Nouvelle mise en garde d’Antonio Guterres contre le Polisario

Dans ce sens, et quelques heures avant la tombée du communiqué de la diplomatie marocaine, le Secrétaire général de l’ONU, António Guterres, a déclaré « suivre de près l’évolution de la situation au Sahara occidental et a mis en garde contre toute action susceptible de modifier le statu quo ». Il n’a cependant pas fait spécifiquement référence aux projets commémoratifs du Polisario à Tifariti.



« Conformément à la résolution 2414 (2018) du Conseil de sécurité adoptée le 27 avril 2018, et afin de maintenir un environnement propice à la reprise du dialogue sous les auspices de son Envoyé personnel, Horst Köhler, le Secrétaire général appelle à la plus grande retenue.

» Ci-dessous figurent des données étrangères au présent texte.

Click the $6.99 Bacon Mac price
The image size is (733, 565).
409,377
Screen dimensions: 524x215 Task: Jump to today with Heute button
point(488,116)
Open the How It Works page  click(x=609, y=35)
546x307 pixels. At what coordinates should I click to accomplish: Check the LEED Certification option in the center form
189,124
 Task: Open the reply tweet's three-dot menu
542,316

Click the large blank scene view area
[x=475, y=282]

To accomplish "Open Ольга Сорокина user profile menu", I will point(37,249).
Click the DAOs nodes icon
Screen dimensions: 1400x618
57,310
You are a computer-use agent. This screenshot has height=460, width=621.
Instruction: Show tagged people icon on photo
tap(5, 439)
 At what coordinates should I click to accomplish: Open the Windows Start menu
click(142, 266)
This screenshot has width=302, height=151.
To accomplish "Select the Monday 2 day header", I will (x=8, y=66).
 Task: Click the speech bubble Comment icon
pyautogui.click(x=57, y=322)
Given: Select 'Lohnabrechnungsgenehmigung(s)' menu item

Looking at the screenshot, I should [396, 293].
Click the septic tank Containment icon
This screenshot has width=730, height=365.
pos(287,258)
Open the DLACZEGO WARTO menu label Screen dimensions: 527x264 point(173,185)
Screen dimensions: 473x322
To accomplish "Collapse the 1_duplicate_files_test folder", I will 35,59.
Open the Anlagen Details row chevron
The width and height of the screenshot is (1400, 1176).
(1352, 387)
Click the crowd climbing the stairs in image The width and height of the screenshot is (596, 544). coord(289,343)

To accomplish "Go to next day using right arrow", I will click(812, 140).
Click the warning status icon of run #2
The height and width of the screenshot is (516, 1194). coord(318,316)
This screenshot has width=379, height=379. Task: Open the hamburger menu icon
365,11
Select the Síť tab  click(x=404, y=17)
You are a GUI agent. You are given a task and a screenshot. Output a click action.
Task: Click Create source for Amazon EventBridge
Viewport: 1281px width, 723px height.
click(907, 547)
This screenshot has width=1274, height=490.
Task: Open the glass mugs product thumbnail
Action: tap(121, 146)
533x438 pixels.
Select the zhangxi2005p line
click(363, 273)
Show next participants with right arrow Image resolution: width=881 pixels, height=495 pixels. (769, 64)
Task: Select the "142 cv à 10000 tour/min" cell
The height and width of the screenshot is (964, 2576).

Aucune action susceptible de modifier le statu quo ne doit être entreprise », a dit son porte-parole, Stéphane Dujarric, dans une déclaration à la presse.


« Dans sa résolution du 27 avril 2018, le Conseil de sécurité a prorogé jusqu’au 31 octobre 2018, soit six mois au lieu d’un an habituellement, le mandat de la Minurso », a rappelé Guterres, réaffirmant que « le Conseil s’était alors dit préoccupé par la présence du Front Polisario dans la zone tampon de Guerguerat et avait demandé son retrait immédiat ».


« Préoccupé également par l’annonce par le Front Polisario de son projet de déplacer des fonctions administratives à Bir Lahlou, le Conseil lui avait demandé de s’abstenir de se livrer à de tels actes déstabilisateurs. Le Conseil avait demandé aux parties de reprendre les négociations sous les auspices du Secrétaire général », a-t-il ajouté.